▸ Dataset entries
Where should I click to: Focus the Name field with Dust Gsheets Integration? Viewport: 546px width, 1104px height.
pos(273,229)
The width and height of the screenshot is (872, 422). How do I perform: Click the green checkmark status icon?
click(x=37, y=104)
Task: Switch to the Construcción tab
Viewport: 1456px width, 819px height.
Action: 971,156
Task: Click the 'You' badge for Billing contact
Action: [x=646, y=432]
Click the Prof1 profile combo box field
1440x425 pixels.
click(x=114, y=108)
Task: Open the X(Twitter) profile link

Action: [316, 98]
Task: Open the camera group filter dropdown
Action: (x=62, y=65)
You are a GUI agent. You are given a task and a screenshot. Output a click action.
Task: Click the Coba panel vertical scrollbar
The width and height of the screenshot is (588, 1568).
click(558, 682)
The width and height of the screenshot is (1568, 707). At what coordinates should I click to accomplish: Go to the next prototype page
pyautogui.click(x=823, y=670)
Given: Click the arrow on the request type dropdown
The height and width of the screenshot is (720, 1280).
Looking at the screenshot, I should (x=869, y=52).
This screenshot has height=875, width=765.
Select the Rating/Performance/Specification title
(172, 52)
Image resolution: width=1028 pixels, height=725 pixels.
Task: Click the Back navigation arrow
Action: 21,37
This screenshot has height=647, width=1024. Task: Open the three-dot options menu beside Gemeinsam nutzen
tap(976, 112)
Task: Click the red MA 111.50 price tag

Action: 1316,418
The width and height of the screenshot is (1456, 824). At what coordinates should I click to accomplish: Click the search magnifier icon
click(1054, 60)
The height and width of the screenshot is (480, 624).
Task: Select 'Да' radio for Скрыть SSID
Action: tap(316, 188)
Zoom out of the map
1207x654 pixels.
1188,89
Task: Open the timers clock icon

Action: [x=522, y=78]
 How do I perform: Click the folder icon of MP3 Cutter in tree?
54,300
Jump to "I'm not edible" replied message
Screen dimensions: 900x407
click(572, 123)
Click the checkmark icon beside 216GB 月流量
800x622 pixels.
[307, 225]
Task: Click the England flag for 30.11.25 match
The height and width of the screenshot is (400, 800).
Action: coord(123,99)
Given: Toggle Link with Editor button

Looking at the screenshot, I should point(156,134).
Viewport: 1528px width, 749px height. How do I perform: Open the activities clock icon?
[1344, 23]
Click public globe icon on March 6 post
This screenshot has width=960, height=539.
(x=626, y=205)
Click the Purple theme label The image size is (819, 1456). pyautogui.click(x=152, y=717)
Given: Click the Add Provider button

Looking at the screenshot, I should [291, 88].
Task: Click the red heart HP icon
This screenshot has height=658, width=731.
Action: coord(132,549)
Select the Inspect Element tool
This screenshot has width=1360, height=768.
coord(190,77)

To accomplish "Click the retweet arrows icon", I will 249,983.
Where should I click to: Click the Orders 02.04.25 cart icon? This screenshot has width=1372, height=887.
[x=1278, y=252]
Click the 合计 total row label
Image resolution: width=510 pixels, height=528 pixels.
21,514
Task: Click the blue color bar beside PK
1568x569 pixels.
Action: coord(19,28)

▸ WORK REQUEST
Return each entry exactly. Leave none out.

▸ ANSWER BOX
Where should I click to: Focus the Name field with Dust Gsheets Integration? Viewport: 546px width, 1104px height.
pos(273,229)
The width and height of the screenshot is (872, 422). How do I perform: Click the green checkmark status icon?
click(x=37, y=104)
Task: Switch to the Construcción tab
Viewport: 1456px width, 819px height.
Action: 971,156
Task: Click the 'You' badge for Billing contact
Action: [x=646, y=432]
Click the Prof1 profile combo box field
1440x425 pixels.
click(x=114, y=108)
Task: Open the X(Twitter) profile link

Action: [316, 98]
Task: Open the camera group filter dropdown
Action: (x=62, y=65)
You are a GUI agent. You are given a task and a screenshot. Output a click action.
Task: Click the Coba panel vertical scrollbar
The width and height of the screenshot is (588, 1568).
click(558, 682)
The width and height of the screenshot is (1568, 707). At what coordinates should I click to accomplish: Go to the next prototype page
pyautogui.click(x=823, y=670)
Given: Click the arrow on the request type dropdown
The height and width of the screenshot is (720, 1280).
Looking at the screenshot, I should (x=869, y=52).
This screenshot has height=875, width=765.
Select the Rating/Performance/Specification title
(172, 52)
Image resolution: width=1028 pixels, height=725 pixels.
Task: Click the Back navigation arrow
Action: 21,37
This screenshot has height=647, width=1024. Task: Open the three-dot options menu beside Gemeinsam nutzen
tap(976, 112)
Task: Click the red MA 111.50 price tag

Action: 1316,418
The width and height of the screenshot is (1456, 824). At what coordinates should I click to accomplish: Click the search magnifier icon
click(1054, 60)
The height and width of the screenshot is (480, 624).
Task: Select 'Да' radio for Скрыть SSID
Action: tap(316, 188)
Zoom out of the map
1207x654 pixels.
1188,89
Task: Open the timers clock icon

Action: [x=522, y=78]
 How do I perform: Click the folder icon of MP3 Cutter in tree?
54,300
Jump to "I'm not edible" replied message
Screen dimensions: 900x407
click(572, 123)
Click the checkmark icon beside 216GB 月流量
800x622 pixels.
[307, 225]
Task: Click the England flag for 30.11.25 match
The height and width of the screenshot is (400, 800).
Action: coord(123,99)
Given: Toggle Link with Editor button

Looking at the screenshot, I should point(156,134).
Viewport: 1528px width, 749px height. How do I perform: Open the activities clock icon?
[1344, 23]
Click public globe icon on March 6 post
This screenshot has width=960, height=539.
(x=626, y=205)
Click the Purple theme label The image size is (819, 1456). pyautogui.click(x=152, y=717)
Given: Click the Add Provider button

Looking at the screenshot, I should [291, 88].
Task: Click the red heart HP icon
This screenshot has height=658, width=731.
Action: coord(132,549)
Select the Inspect Element tool
This screenshot has width=1360, height=768.
coord(190,77)

To accomplish "Click the retweet arrows icon", I will 249,983.
Where should I click to: Click the Orders 02.04.25 cart icon? This screenshot has width=1372, height=887.
[x=1278, y=252]
Click the 合计 total row label
Image resolution: width=510 pixels, height=528 pixels.
21,514
Task: Click the blue color bar beside PK
1568x569 pixels.
Action: coord(19,28)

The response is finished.